Wetu Telu, atau Waktu Tiga, adalah Islam dalam pemahaman Sundadria dan pengikutnya. ”Wetu Telu itu berarti Allah, Adam, dan Muhammad,” ujarnya. Namun ia menampik kabar yang beredar bahwa kelompok Wetu Telu hanya melakukan salat tiga waktu, bukan lima seperti ajaran Islam. Selain itu, ”Siapa pun bisa salat di masjid kuno, bukan hanya para penghulu dan kiai,” ujar Sundadria. Uniknya, sang pemangku adat sendiri mengaku lebih senang salat di masjid kampung ketimbang di Bayan Beliq.
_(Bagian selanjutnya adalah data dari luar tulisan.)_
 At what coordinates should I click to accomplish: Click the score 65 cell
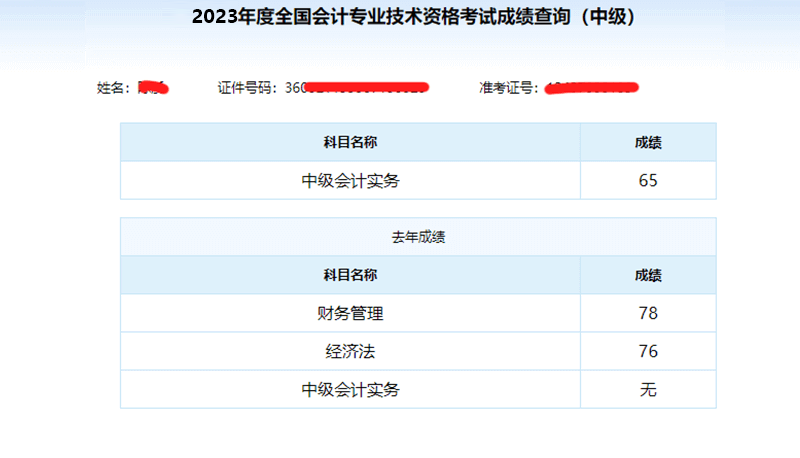648,181
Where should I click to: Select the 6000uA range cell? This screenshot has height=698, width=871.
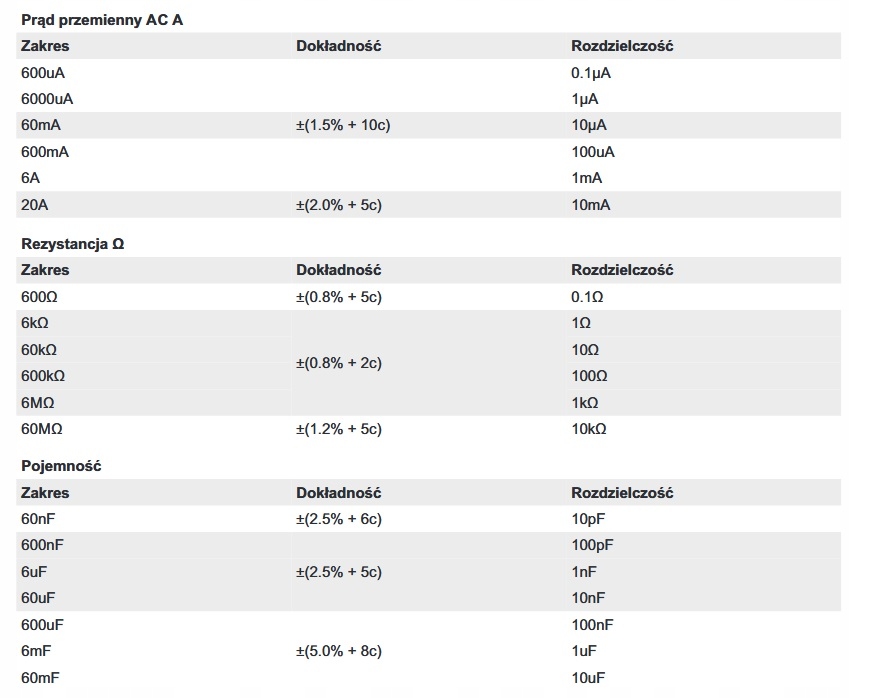pos(47,99)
Kiai dalam Wetu Telu berbeda dengan tuan guru yang mengacu pada pemahaman umum tentang seorang ahli agama. ”Seseorang menjadi kiai karena ia keturunan kiai. Kalau leluhurnya tidak ada yang menjadi kiai, meskipun ilmunya banyak, tidak bisa disebut kiai,” tutur Raden Gedarip, 67 tahun, salah seorang pemangku adat lain. Hanya, untuk menjadi Kiai Kagungan—jabatan tertinggi dalam hierarki kiai Wetu Telu yang dipegang selama lima tahun sebelum masa pemilihan berikutnya—ia mutlak harus bisa membaca Al-Quran yang ditulis tangan (bukan mesin cetak) oleh leluhur komunitas Wetu Telu.

Djalaludin Arzaki, Ketua Yayasan Kebudayaan dan Pengembangan Pariwisata Nusa Tenggara Barat, yang pernah meneliti kelompok ini selama tiga tahun pada 1960-an, tak ragu menyebut, ”Ini adalah agama tradisional yang diwariskan secara turun-temurun,” katanya.
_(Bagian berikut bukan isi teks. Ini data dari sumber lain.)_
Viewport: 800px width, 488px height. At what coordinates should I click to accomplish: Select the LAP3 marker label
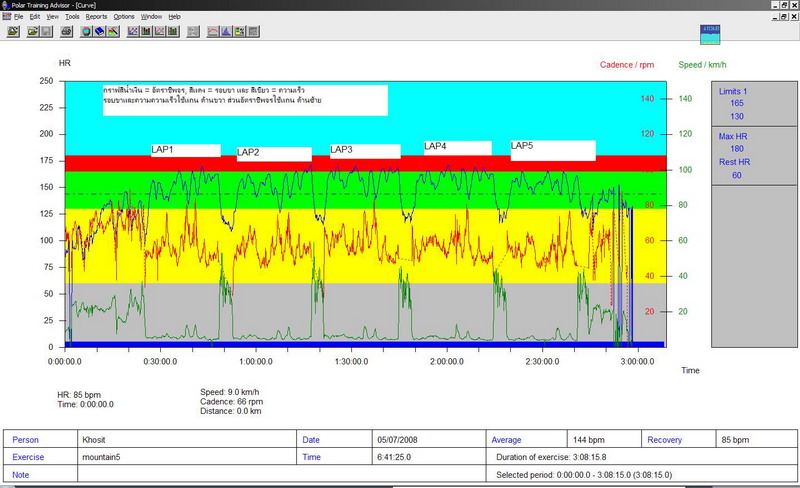coord(364,150)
Wetu Telu yang dianggap bagian dari tradisi lokal itu sudah puluhan tahun hidup berdampingan dengan mayoritas pemeluk Islam sunnah wal jamaah tanpa masalah. Tapi tak demikian halnya dengan yang dialami ”pendatang baru” Haur Koneng di Majalengka, Jawa Barat, pada 1993.

Aliran yang dikembangkan almarhum Abdul Manan ini—ia mati muda pada usia 27 tahun—terlibat kontak fisik yang juga menewaskan Kapolsek Bantarujeg, Majalengka, Serka Sri Ayem. Haur Koneng aliran kecil, pemeluknya hanya petani yang hidup di empat rumah di kaki Gunung Ciremai. Menurut kabar, Manan mengajari para pengikutnya memakai isim yang dipercaya bisa membuat diri mereka menghilang, kebal dari senjata tajam, dan mendatangkan banyak rezeki.
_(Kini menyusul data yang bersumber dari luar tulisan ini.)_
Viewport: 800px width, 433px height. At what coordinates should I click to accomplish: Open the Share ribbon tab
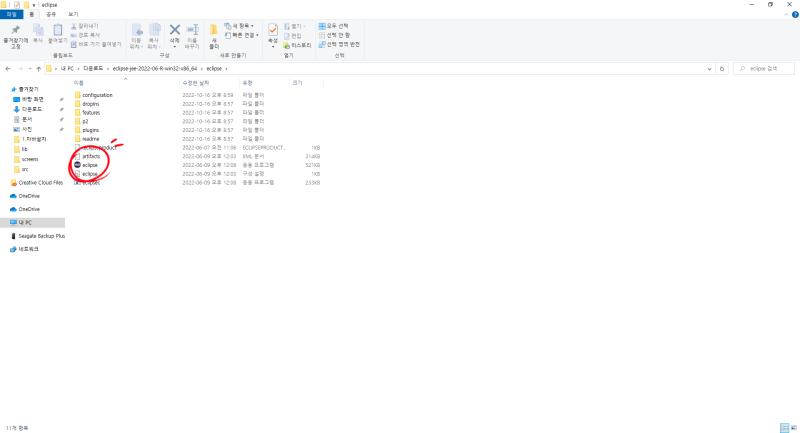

Dan segalanya mendadak berubah ketika cap sesat dilekatkan pada mereka. Aparat keamanan—termasuk anggota Sabhara, Brimob, sampai satu satuan tempur Yonif 321 Majalengka—sekonyong-konyong melakukan pengepungan, dan Abdul Manan beserta pengikutnya melawan dengan semua yang mereka miliki: golok, parang, dan sebagian besar bambu kuning. Darah telah tumpah, tapi belakangan tersiar lagi kabar, kisruh itu sejatinya hanyalah sengketa tanah seluas dua hektare yang dihuni Manan dan pengikutnya dengan kepala desa setempat. Konflik yang sudah berlangsung turun-temurun.

Ratusan aliran agama telah lahir di Indonesia modern ini, termasuk yang aneh. Dari Provinsi Banten, sekitar 30 tahun silam, pernah muncul Tarekat Hak Maliah yang dipimpin oleh Haji Mustafa. Ajarannya ganjil: ”Siapa yang bisa mengaji, harus belajar di kuburan.” Kuburan siapa? Inilah konyolnya. Kuburan yang dimaksud Mustafa tak lain sebuah liang untuk pisang ambon yang dianggap terbaik dari tandannya. Setelah dikafani layaknya orang mati, pisang itu ”dikuburkan” dalam sebuah liang yang dijadikan kubur keramat di Kampung Cikeujeup, Anyer.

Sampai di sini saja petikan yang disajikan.